Skip to main content

Extends the scons build tool for reproducible research in bioinformatics.

Project description

This package extends the scons build tool for the construction of reproducible workflows in bioinformatics.

Documentation is available on github: http://nhoffman.github.io/bioscons/

Background

Why does SCons make sense for reproducible bioinformatics pipelines?

  • SCons has a sophisticated mechanism for determining dependencies, meaning that re-running SCons will only re-execute steps needing updating.

  • The definition of sources and targets (see example below) defines a dependency graph that supports parallelization of tasks.

  • Most of the work of pipelines is done by external programs that are easy to execute with a shell-like syntax for commands.

  • On the other hand, SCons also allows the execution of arbitrary python code in creating your script, and thus one can leverage the power of the python standard library, Biopython, NumPy, etc in your script.

  • Rather than dealing with a mess of filenames, subsequent steps in an SCons build are expressed in terms of file objects

  • Steps in the pipeline are implemented as Commands which implement a shell command or a python function in a way that consistently channels inputs into outputs

  • Provides multiple mechanisms for cleanly executing isolated steps of the workflow (for example, by previewing commands to be executed using scons -n, and pasting a single command directly into the shell)

[WRITTEN TASKS]
1. In the project description, what steps does re-running SCons re-execute?
2. Copy the part of the project description that starts at the words "Documentation is available" and ends after "in your script.".

[RECORDS SHOWN]
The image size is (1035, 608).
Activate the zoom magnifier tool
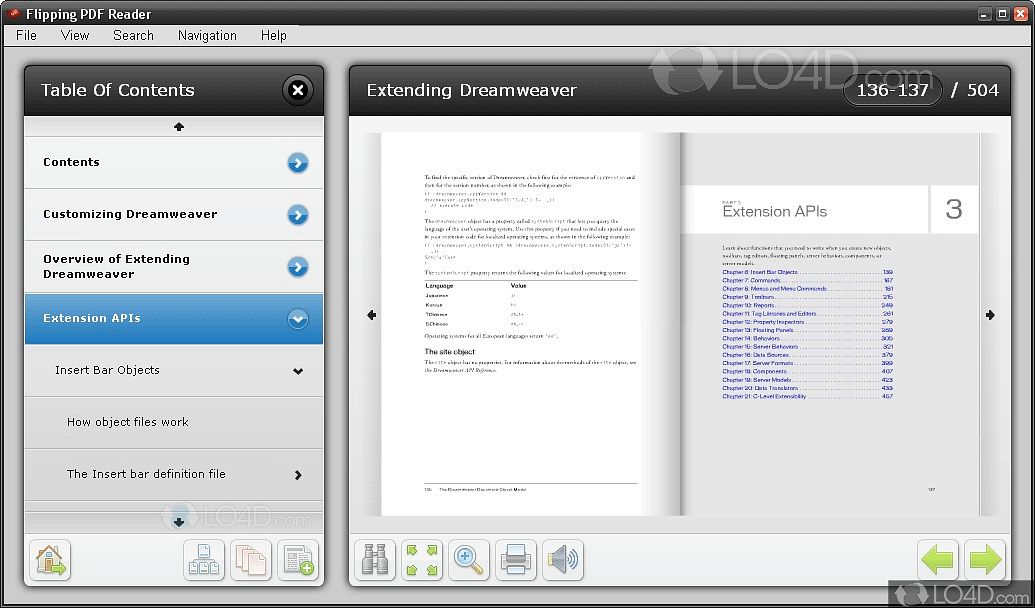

==

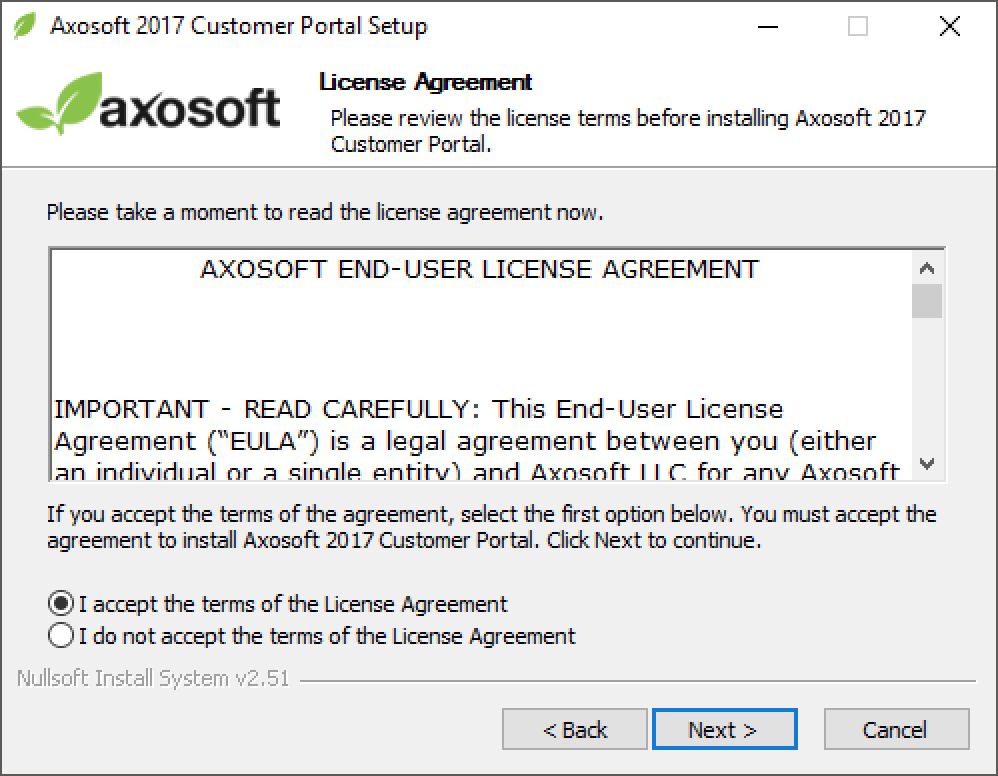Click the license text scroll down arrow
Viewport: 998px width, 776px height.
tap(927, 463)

[ANSWERS TO THE PROBLEMS]
1. Only the steps that need updating.

2.
Documentation is available on github: http://nhoffman.github.io/bioscons/

Background

Why does SCons make sense for reproducible bioinformatics pipelines?

  • SCons has a sophisticated mechanism for determining dependencies, meaning that re-running SCons will only re-execute steps needing updating.

  • The definition of sources and targets (see example below) defines a dependency graph that supports parallelization of tasks.

  • Most of the work of pipelines is done by external programs that are easy to execute with a shell-like syntax for commands.

  • On the other hand, SCons also allows the execution of arbitrary python code in creating your script, and thus one can leverage the power of the python standard library, Biopython, NumPy, etc in your script.